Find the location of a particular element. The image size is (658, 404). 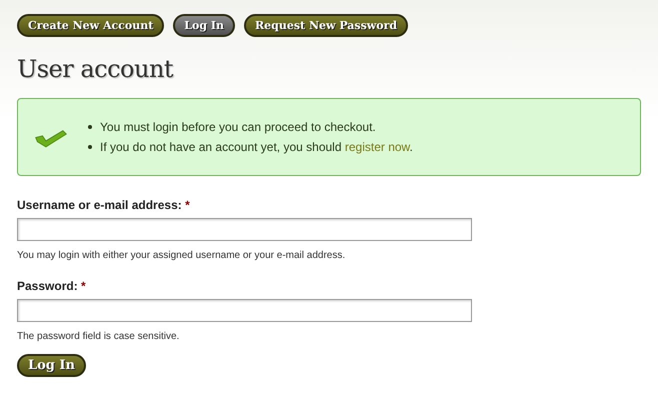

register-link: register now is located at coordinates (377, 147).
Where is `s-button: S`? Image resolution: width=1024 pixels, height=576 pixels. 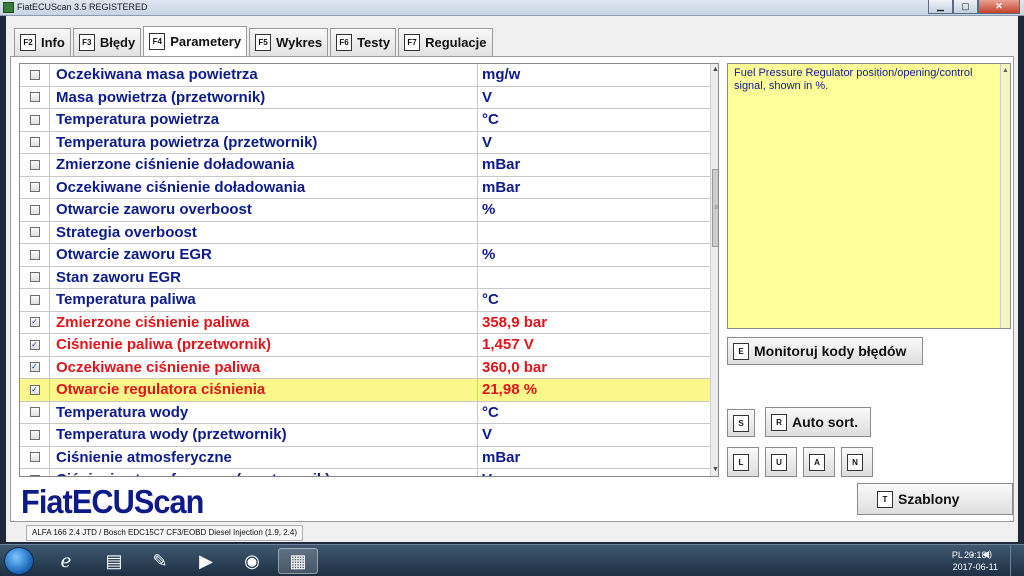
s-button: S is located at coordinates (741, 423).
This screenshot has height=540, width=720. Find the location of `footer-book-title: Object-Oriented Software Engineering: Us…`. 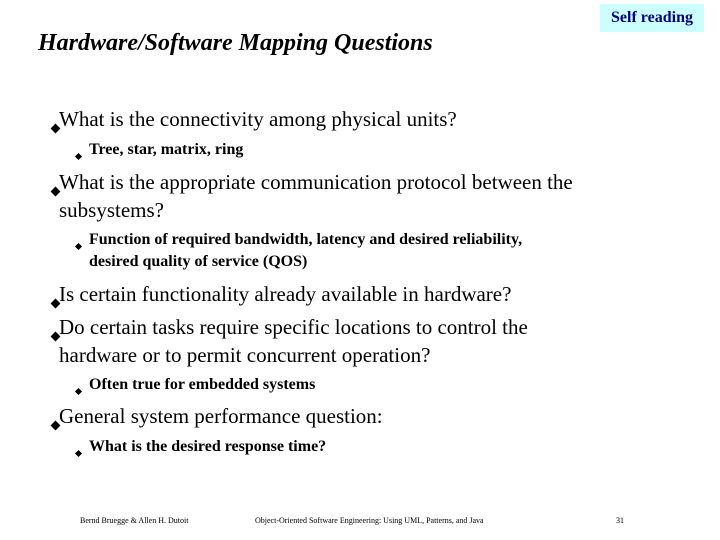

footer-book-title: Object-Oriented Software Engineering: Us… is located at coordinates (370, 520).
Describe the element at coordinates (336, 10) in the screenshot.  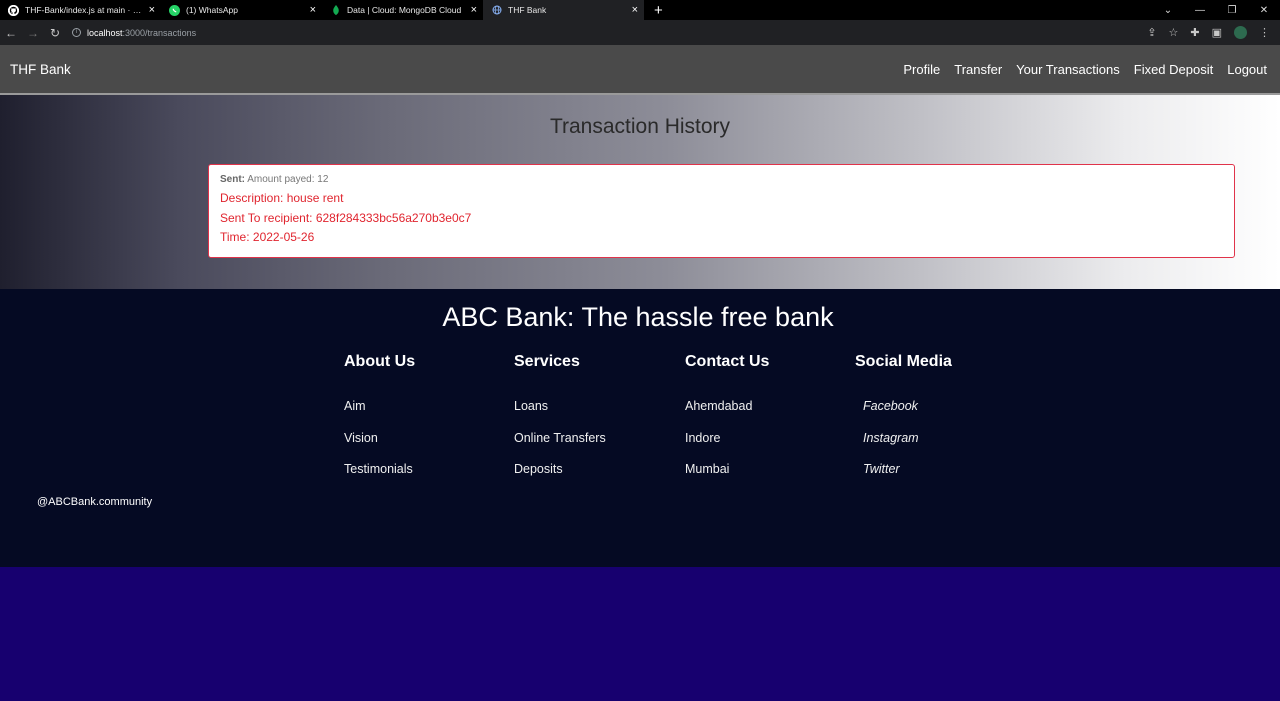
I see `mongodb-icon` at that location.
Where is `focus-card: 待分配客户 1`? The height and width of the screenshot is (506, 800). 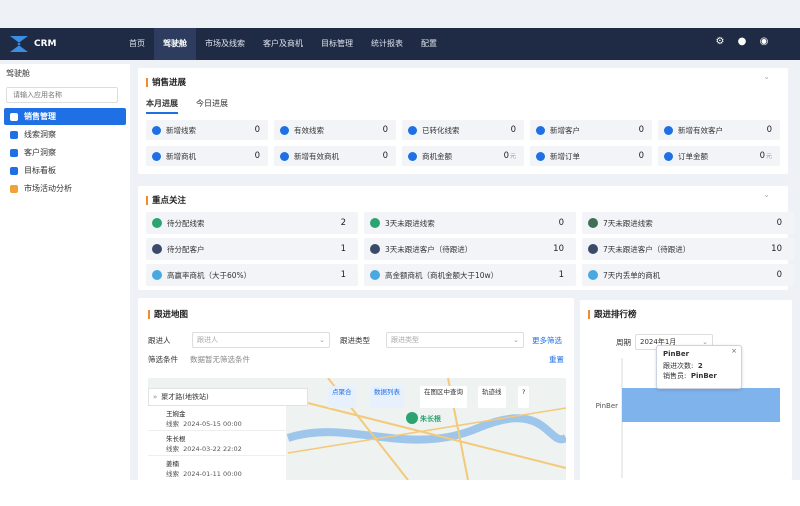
---
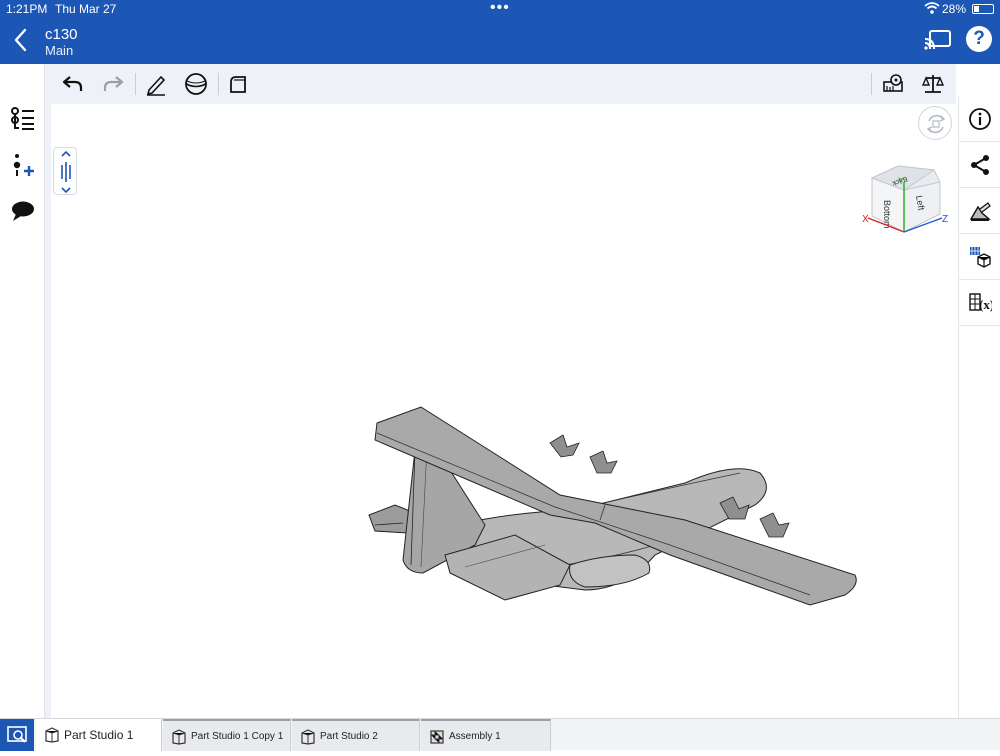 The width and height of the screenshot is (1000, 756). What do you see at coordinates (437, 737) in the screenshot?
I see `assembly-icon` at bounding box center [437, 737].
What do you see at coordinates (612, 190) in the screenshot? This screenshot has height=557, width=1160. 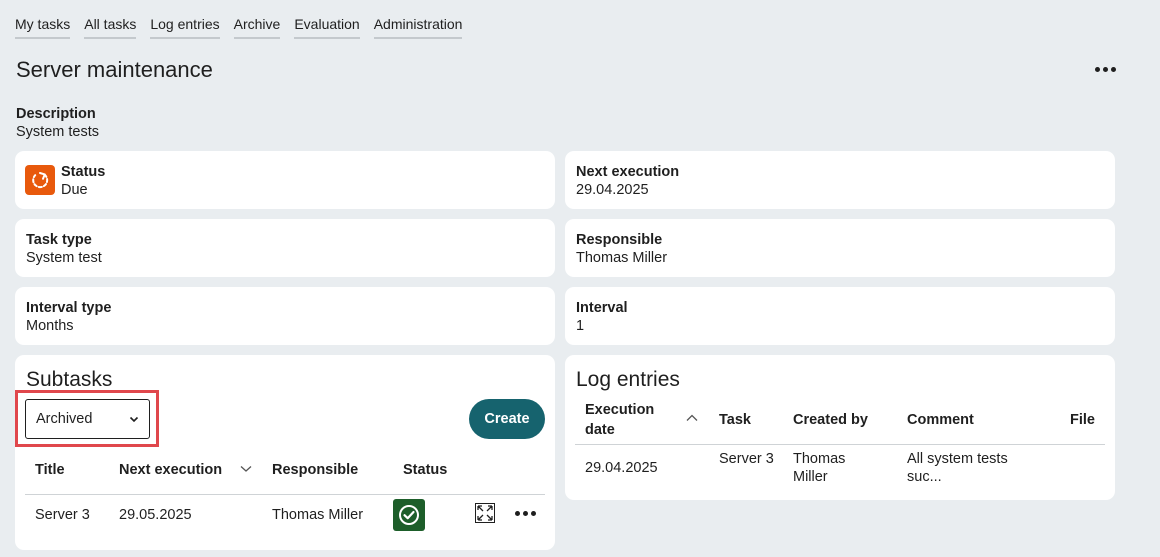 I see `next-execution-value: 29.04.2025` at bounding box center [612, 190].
==
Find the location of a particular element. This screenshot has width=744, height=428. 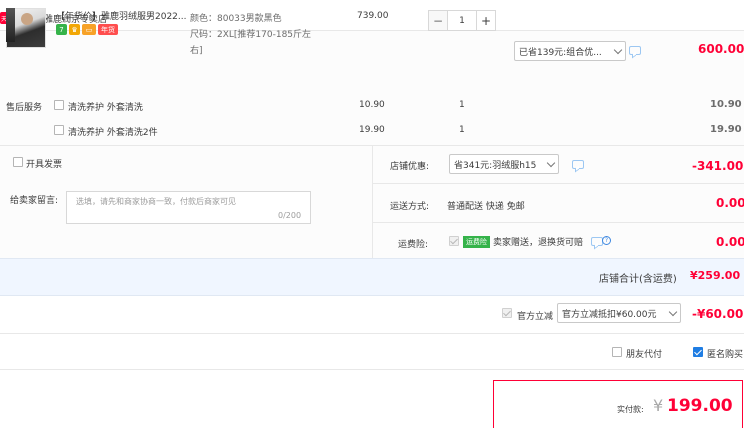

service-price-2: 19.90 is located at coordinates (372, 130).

* **ASSIGNED TASK**
Convert the part of the records that opens with the line containing "This screenshot has height=540, width=720." and closes with the line containing "is (506, 800).", both ends included, into a Markdown table with the columns Row and Line. Number each line, skip blank lines, and leave the pictures out.

* **YOUR RESPONSE**
| Row | Line |
|---|---|
| 1 | This screenshot has height=540, width=720. Find the location of `footer-book-title: Object-Oriented Software Engineering: Us…`.  |
| 2 | footer-book-title: Object-Oriented Software Engineering: Us… is located at coordinates (370, 520). |
| 3 | Describe the element at coordinates (336, 10) in the screenshot.   |
| 4 | I see `mongodb-icon` at that location. |
| 5 | Where is `focus-card: 待分配客户 1`? The height and width of the screenshot is (506, 800).  |